Una città che ha sempre lasciato spazio alle idee, che non ha mai fatto distinzioni,fiera ddelle proprie tradizioni, ma tollerante ed inclusiva.

Il clima è cambiato. Le campagne di odio che alcuni partiti politici hanno portato avanti da qualche anno a questa parte, lasciano il segno. Ancora oggi il Sindaco di Pisa e il deputato Ziello negano tutto, parlano di strumentalizzazioni delle minoranze, ma solo degli orbi o delle persone accecate dal potere possono non accorgersi di quanto si siano esarcebate alcune forme di disprezzo.
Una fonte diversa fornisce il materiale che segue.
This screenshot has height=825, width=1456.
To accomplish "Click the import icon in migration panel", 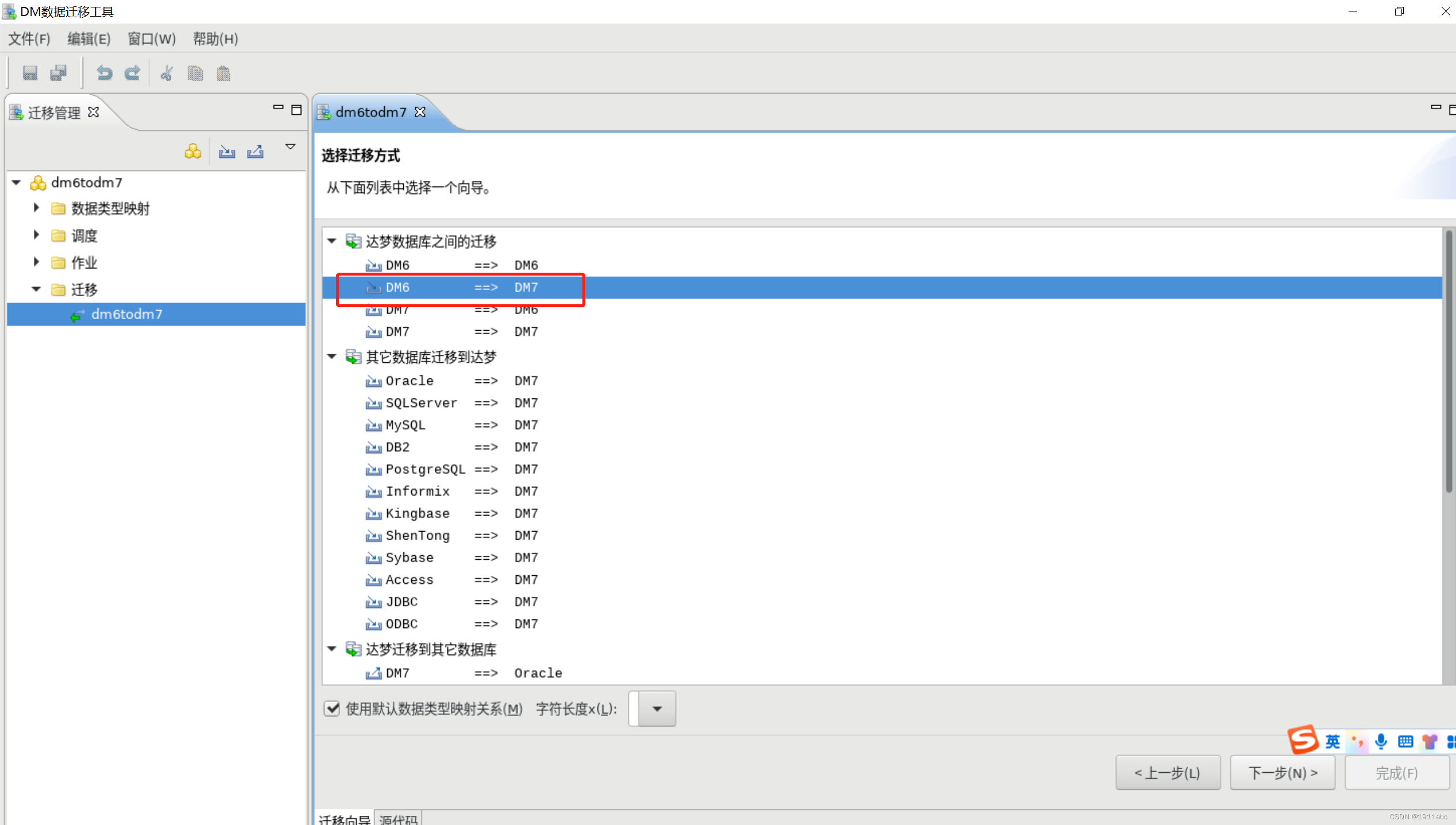I will [227, 152].
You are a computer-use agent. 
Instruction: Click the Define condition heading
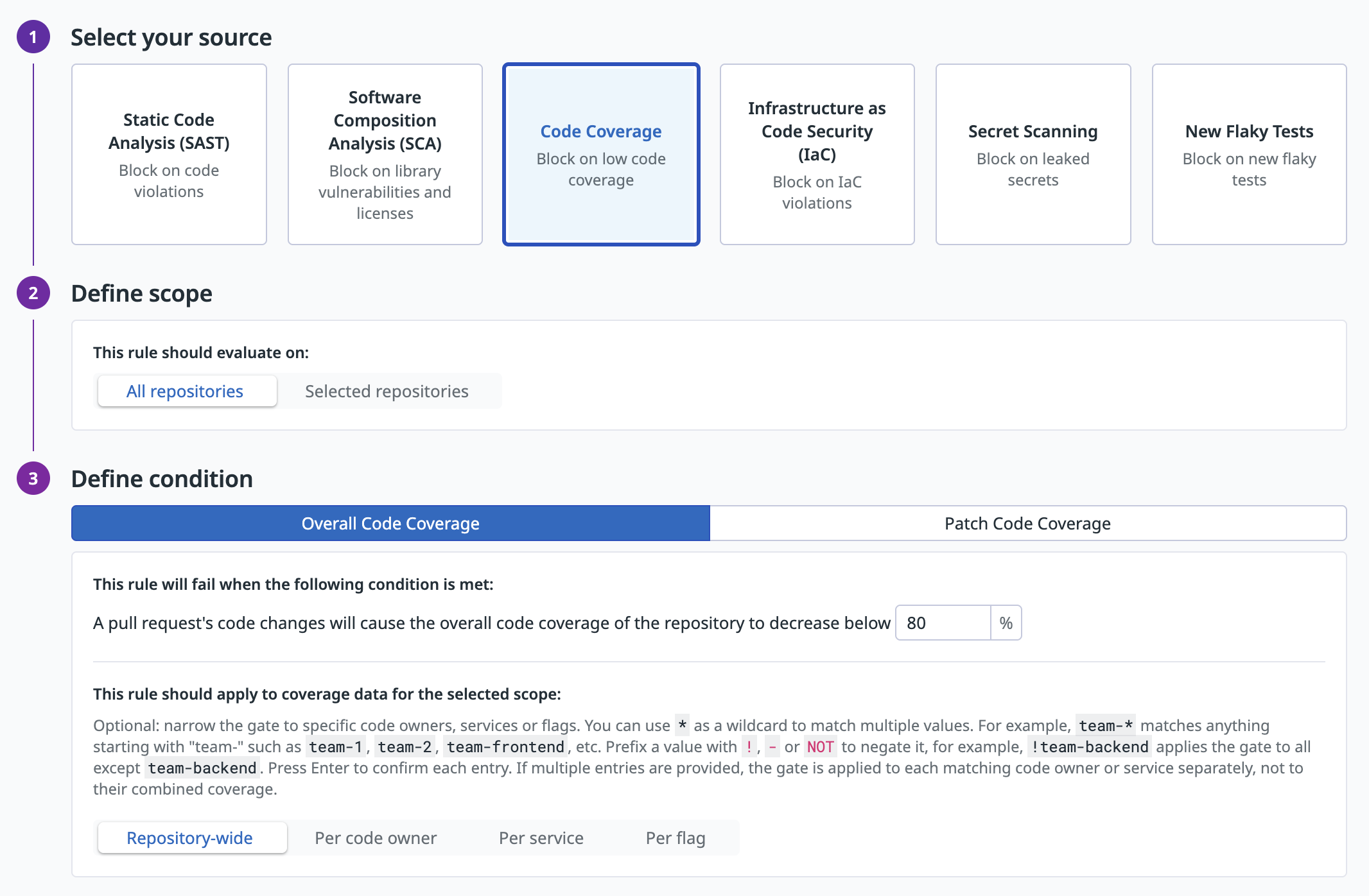coord(162,479)
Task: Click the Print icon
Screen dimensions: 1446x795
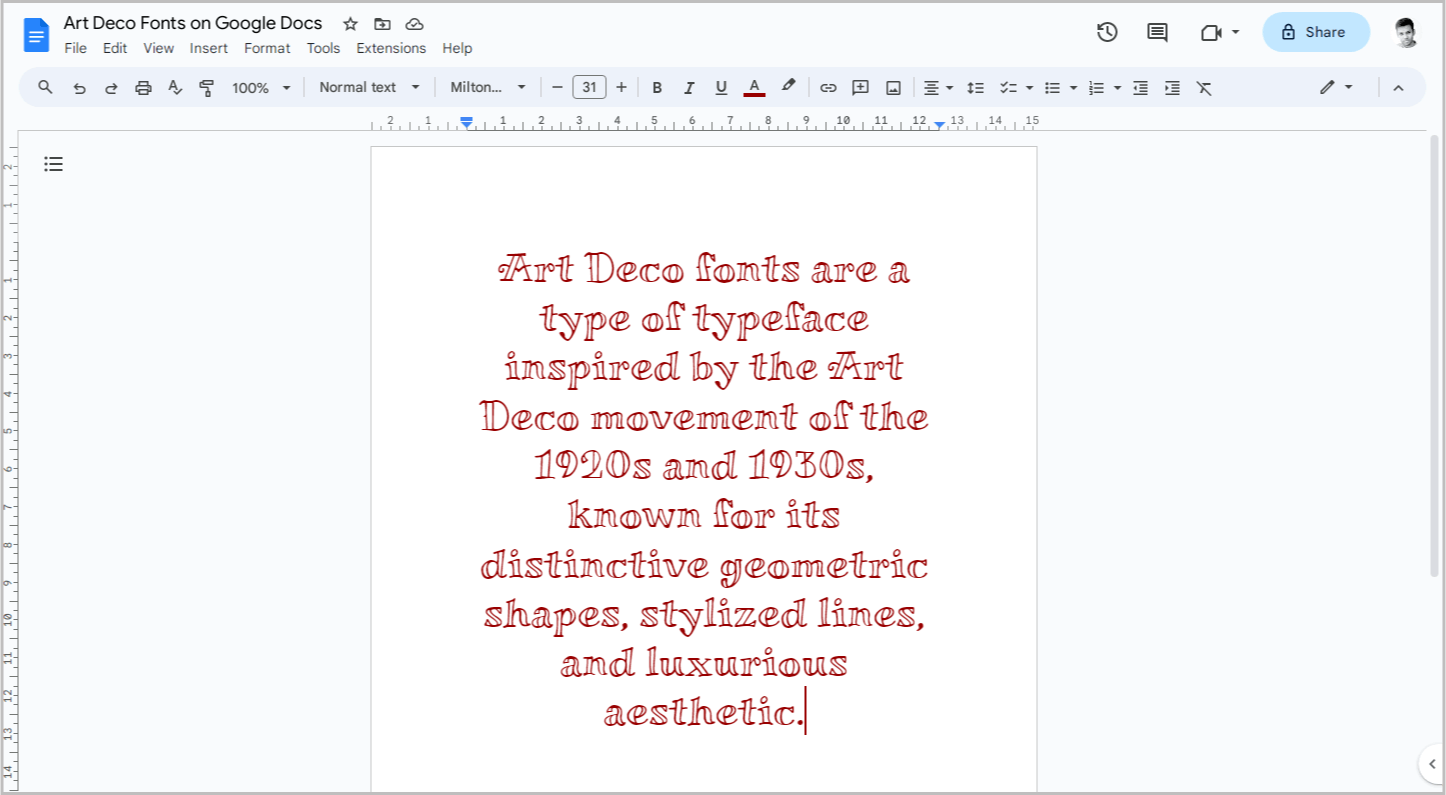Action: (x=143, y=87)
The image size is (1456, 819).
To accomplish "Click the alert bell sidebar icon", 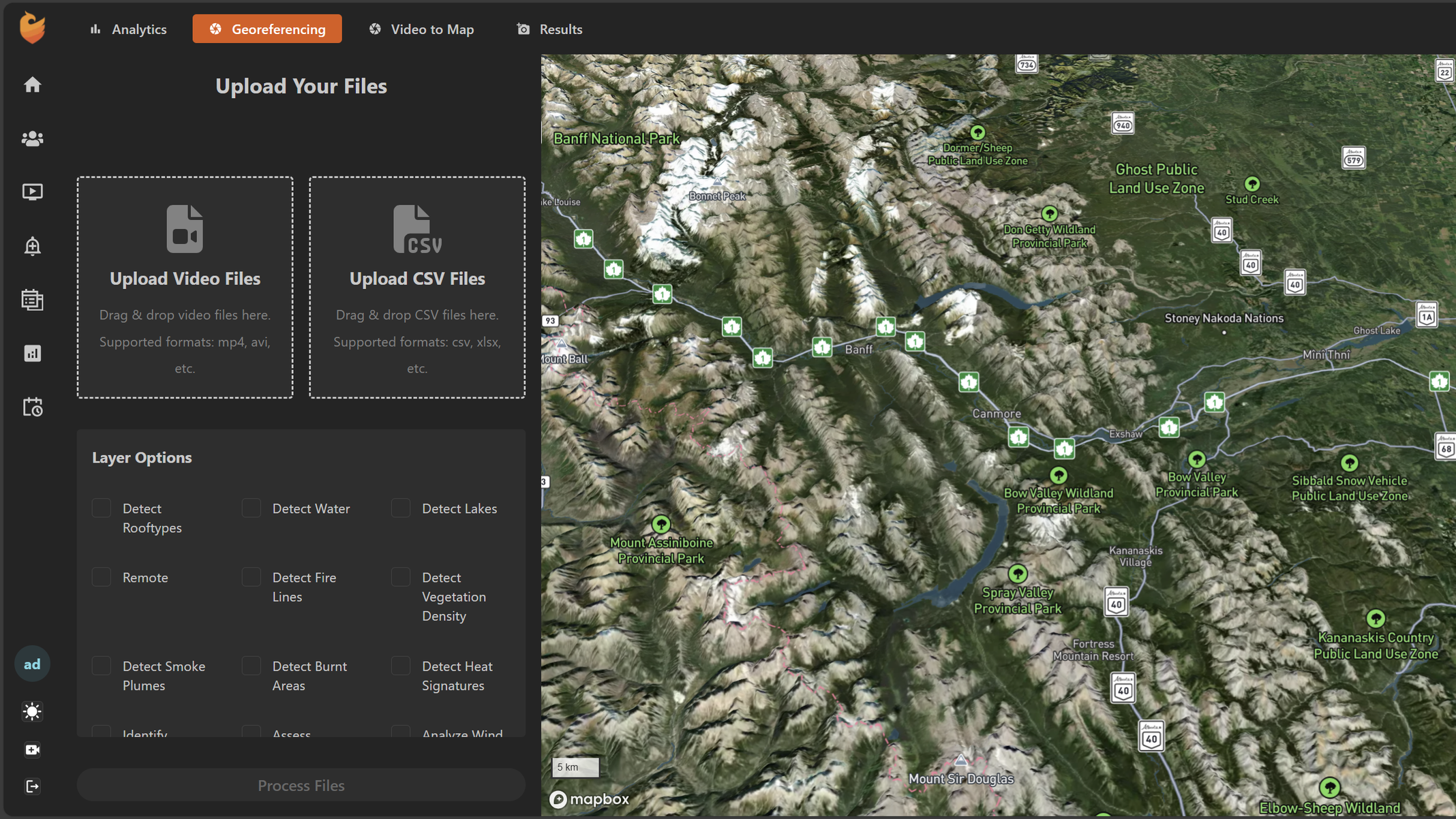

Ma dalla violenza verbale su internet, alcuni, pochissimi, sicuramente i più stolti possono passare a quella fisica. Saranno pure episodi isolati, ma feriscono persone, persone come noi. Non basta più condannare certi gesti, d’ora in avanti bisogna chiedere scusa o assumersi delle responsabilità ben più grandi rispetto a quelle che si è volutamente evitato di prendere fino ad adesso. Ogni episodio di questo genere non può essere etichettato come “una bravata” e deve essere perseguito con la stessa veemenza con cui si fanno certe discutibili affermazioni.